Perception is a vital source of knowledge. Nonetheless, the ultimate consensus is that perception is not passive. It is due to this reason that it is said to be fallible. To begin with, perception is selective: we do not -and cannot- notice everything in a given environment. As human beings, we do not hear every existing sound nor do we see every light ray: if we did, our world would certainly be much noisier and perhaps much redder, since it would be in that way that we would perceive infrared rays.
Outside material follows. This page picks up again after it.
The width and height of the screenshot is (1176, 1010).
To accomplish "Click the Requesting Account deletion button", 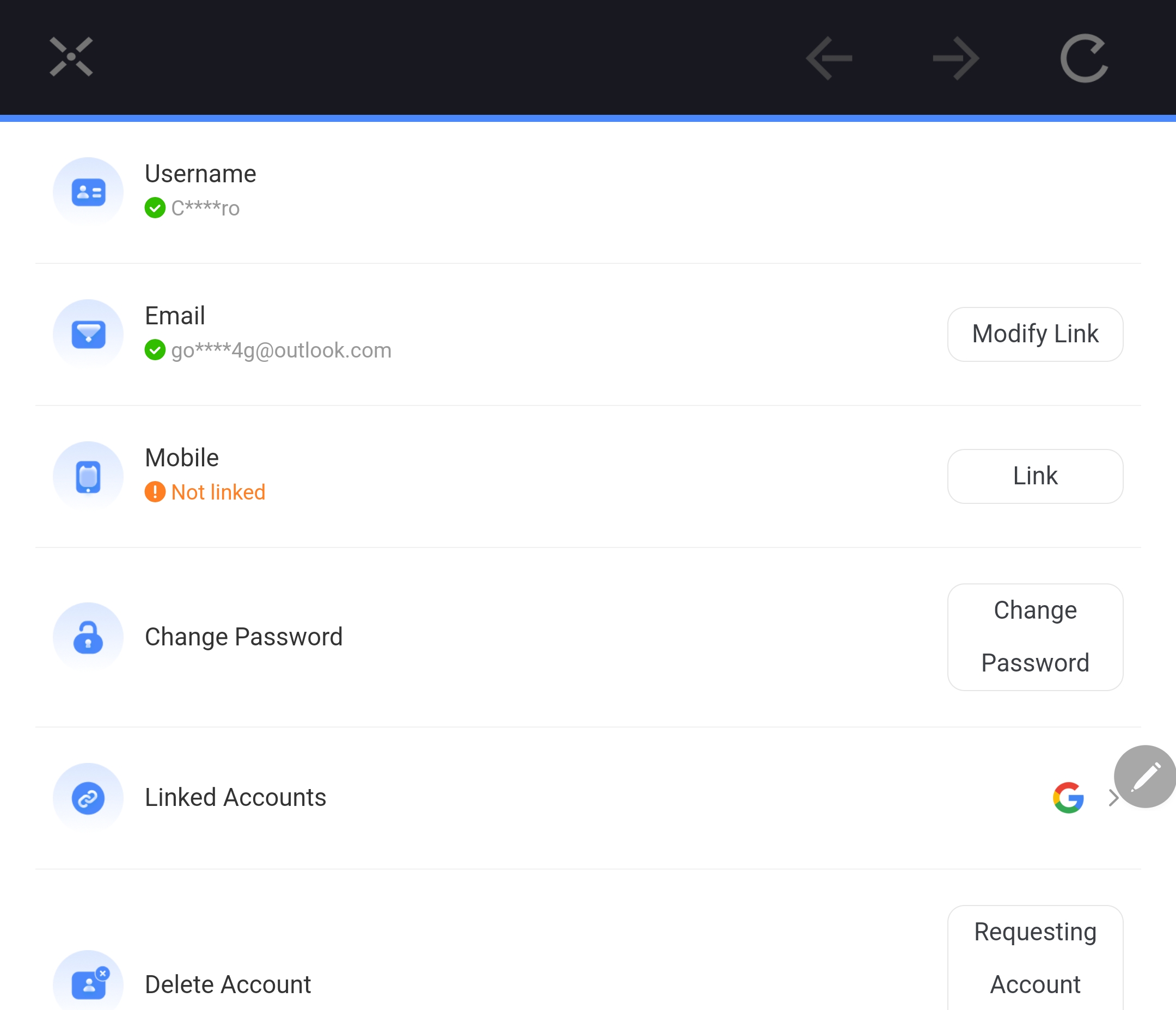I will [1035, 958].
Besides, each one of us selects different things, according to our degree of awareness, among other reasons. How often does it happen that we become aware of a given sound (the ticking of the alarm clock) at a certain time (two minutes before the dreadful alarm goes off!) even if it has always been there? Different perceptions of an object are a common generator of discussions among people, as when we can never come to an agreement on the colour of that skirt: is it navy blue or black? Though unconsciously, each one of us gives a specific status to certain things and thus selects them to be perceived, on the basis of our most developed sense. All together, if our sense organs were not, by nature, selective in the perception phenomena, our interpretation of our reality would be nothing of what it is today.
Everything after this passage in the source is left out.